# Reading and Writing the Apache Parquet Format

## Existing open standards
- XML, json
- SQL
- binary storage format with metadata (NetCDF, HDF5, Apache Parquet)
- serialization/ RPC protocols (Apache AVRO, protocol buffers)


## Why we need open standards?
Performance, no overhead, valid accross programming language

## Which benefits for Pandas?
Not based originally on open standards, that's it!

## Why columnar tables?
- SQL is row oriented format (ex. Apache Impala, PostgreSQL)
- but queries are often made on columns of a table, or on a subset of the columns.

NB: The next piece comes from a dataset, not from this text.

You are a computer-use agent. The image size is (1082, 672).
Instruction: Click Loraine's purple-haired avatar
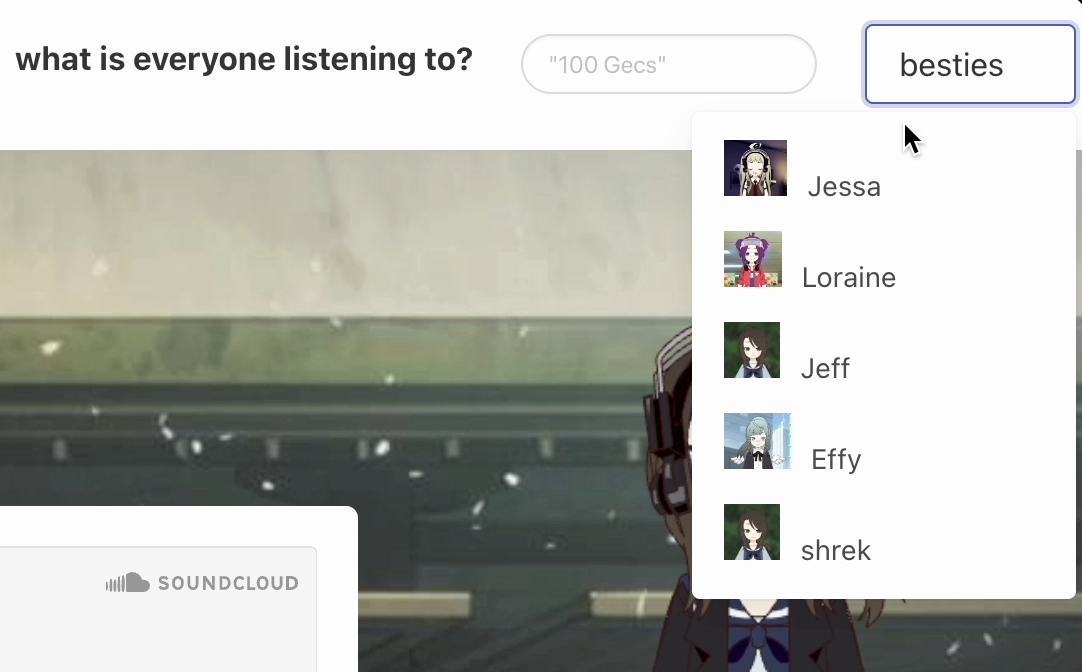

## The Apache Arrow project
- **Goal**: Define an open standard for column-oriented tables (data frames) that is language-independant (Java, Python, R, Javascript, ...), so **portable accross languages**

- need specifications, libraies, tools

## Resources

* Apache Parquet format: https://github.com/apache/parquet-format
* videos: 
  * 2018-07 by Wes McKinney: https://www.youtube.com/watch?v=y7zGnKzaKIw (existing standards, challenges)
  * 2019-06 by Wes McKinney: https://www.youtube.com/watch?v=uZA55cGDaBQ

## Reading and Writing Single Files

In [None]:
import numpy as np
import pandas as pd
import pyarrow as pa

In [None]:

df = pd.DataFrame({'one': [-1, np.nan, 2.5],
                   'two': ['foo', 'bar', 'baz'],
                   'three': [True, False, True]},
                  index=list('abc'))

df

In [None]:
table = pa.Table.from_pandas(df)

In [None]:
table

In [None]:
# We write this to Parquet format with write_table:
import pyarrow.parquet as pq
pq.write_table(table, 'example.parquet')

In [None]:
# This creates a single Parquet file.
# In practice, a Parquet dataset may consist of many files
# in many directories.
!ls

In [None]:
# We can read a single file back with read_table:
table2 = pq.read_table('example.parquet')

In [None]:
table2.to_pandas()

In [None]:
# You can pass a subset of columns to read,
# which can be much faster than reading the whole file
# (due to the columnar layout):
pq.read_table('example.parquet', columns=['one', 'three']).to_pandas()

In [None]:
# When reading a subset of columns from a file that used
# a Pandas dataframe as the source,
# we use read_pandas to maintain any additional index column data:
pq.read_pandas('example.parquet', columns=['two']).to_pandas()

## Omitting the DataFrame index

In [None]:
df = pd.DataFrame({'one': [-1, np.nan, 2.5],
                   'two': ['foo', 'bar', 'baz'],
                   'three': [True, False, True]},
                  index=list('abc'))

df

In [None]:
table = pa.Table.from_pandas(df, preserve_index=False)

In [None]:
pq.write_table(table, 'example_noindex.parquet')
t = pq.read_table('example_noindex.parquet')
t.to_pandas()
# Here you see the index did not survive the round trip